__Requirements__: Count the lines in the listing below that contain the string "Select". Reply with the number alone.

__Information supplied__:
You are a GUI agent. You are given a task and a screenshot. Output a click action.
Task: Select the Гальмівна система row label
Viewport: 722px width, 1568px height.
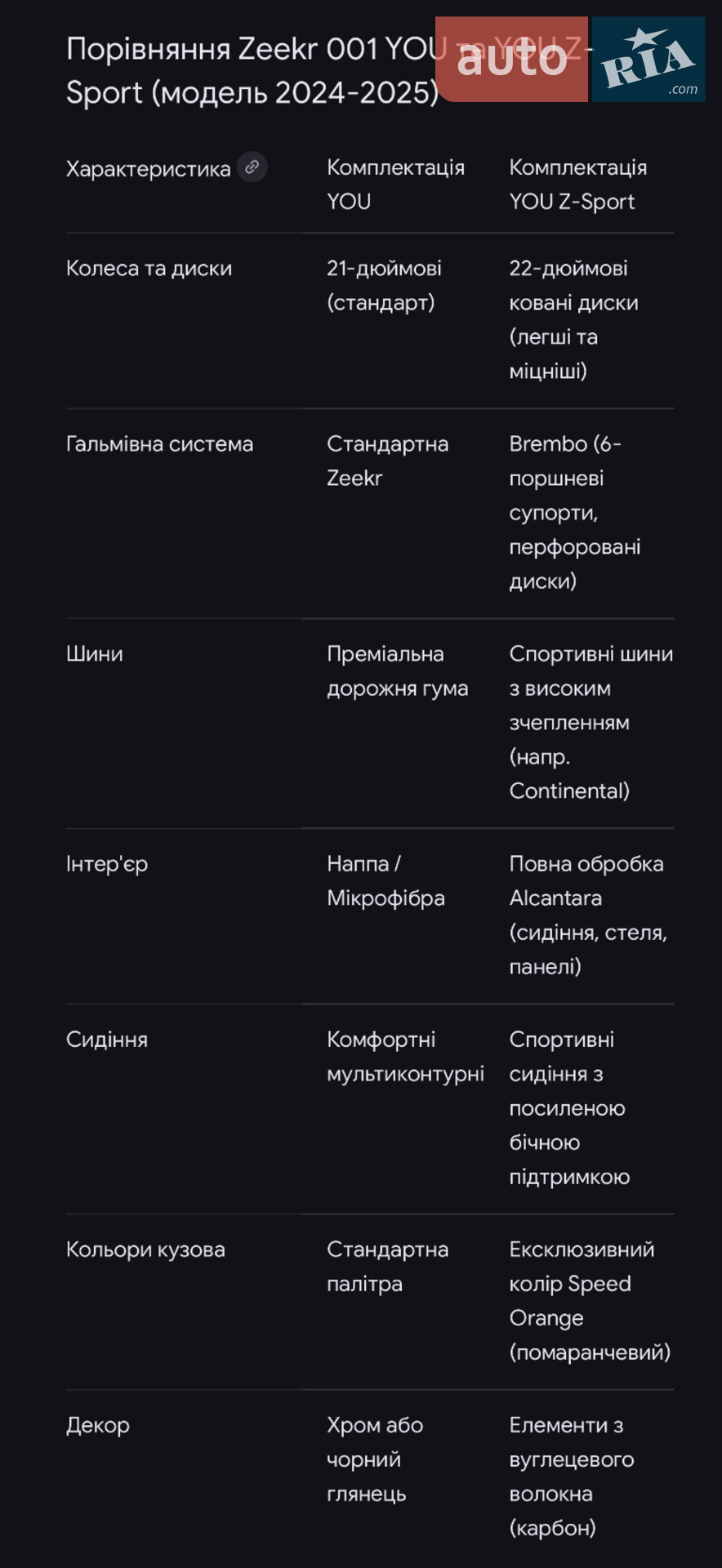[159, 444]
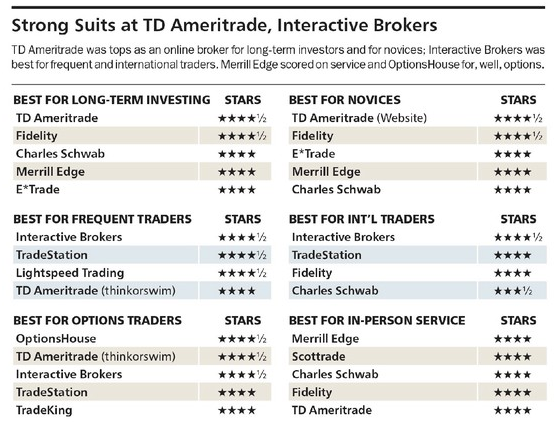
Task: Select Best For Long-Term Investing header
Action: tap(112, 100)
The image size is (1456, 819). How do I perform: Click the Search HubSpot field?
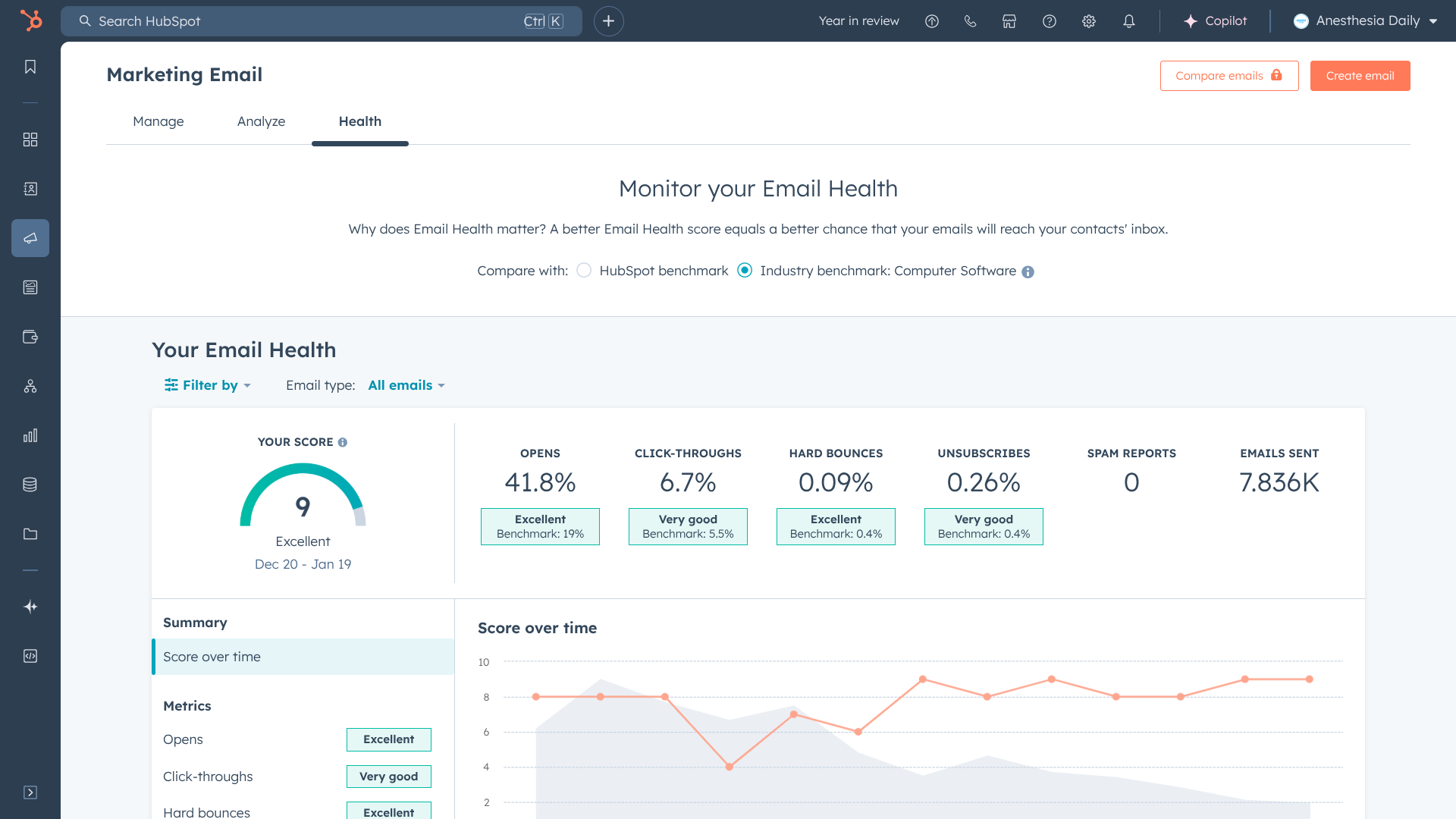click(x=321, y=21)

__Full solution__: 2